(Image: Adobe)

No laughing matter So, over the last month Melbourne emerged from a year of misery and lockdowns to resume one of its great cultural institutions: the Melbourne International Comedy Festival (minus the international element this year, for obvious reasons). And yet, to read one of the city’s two daily papers you’d barely know it was going on.

We had a look through the Herald Sun for references to the MICF and we found only two stories mentioning the actual festival — one an intro to the event, and one a combination of two reviews. But this is a major event in the city the Hun serves — why such muted coverage?

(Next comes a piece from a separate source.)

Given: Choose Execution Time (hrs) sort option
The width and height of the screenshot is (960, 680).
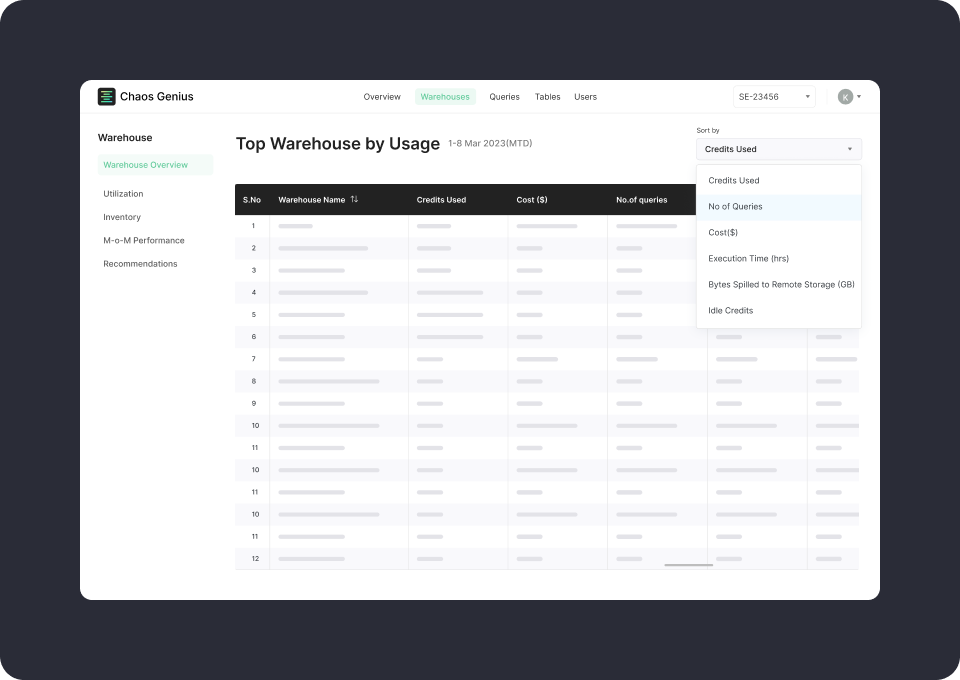Looking at the screenshot, I should (748, 258).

Previously the festival and the paper enjoyed a much sunnier relationship, with the Hun partnering with the festival and featuring full guides to the acts (which didn’t always go great…).

It surely couldn’t have anything to do with the following, could it?

We asked the Hun if the commercial partnership arrangements had anything to do with the muted coverage, but they didn’t get back to us before deadline.

Skyfall A while back, reading former Australian Conservatives Senator Cory Bernardi’s website — just after he put up a paywall (!) — we described his writing as “like the most basic guy in your office started a blog”. So it follows that the adverts for his new spot on Sky News radiate “the most basic guy in your office got a topical show”. Three words: James. Bond. Themed.

If you can’t bring yourself to click the above click, it features Bernardi mimicking the gun barrel opening of the Bond series, turning around and looking serious at the camera and being handed a martini (because the world is a “cocktail of misinformation” you see). We hear Bernardi intoning the kind of portentous culture warring we’ve come to expect, like “if we don’t fight now, there’ll be nothing left to save”.

Because it’s always a good sign for one’s ability to engage with the topics of the day in a fresh and unpredictable way that producers know certain phrases will 100% occur during a show that hasn’t been made yet.

Wine o’clock It seems in the world of conservative political messaging, cocktails are good and wine is bad. Crikey’s Bernard Keane wrote a whole column yesterday about the hypocrisy of Morrison attacking people in “inner-city wine bars” for wanting to address climate change while sipping champagne with business luminaries at a five-star Sydney CBD hotel.

But it turns out Morrison doesn’t have to go all the way into the city for a nice sparkling. As News Corp journalist Eliza Barr points out, he can just pop downstairs from his electorate office to the Croydon Lane Wine & Tapas Bar, which we’re told specialises in boutique wines and delicious cocktails.

Good Society Why can’t Canberra’s spinners tell it straight, even when it’s a fair cop? The government’s Good Society sex education and consent initiative was shellacked from one end of the country yesterday with a ferocity rarely seen, forcing the department to take down material from the site.

Yet it appears that this outrage was always part of the plan. “In response to community and stakeholder feedback, two videos have been removed from The Good Society website,” the department assured angry / bemused / flummoxed Australians using its peculiar brand of passive-aggressive PR language. “The website is designed to be a live and dynamic resource, with content added, removed, and modified, to ensure it remains current and appropriate.” Talk about not really addressing the point.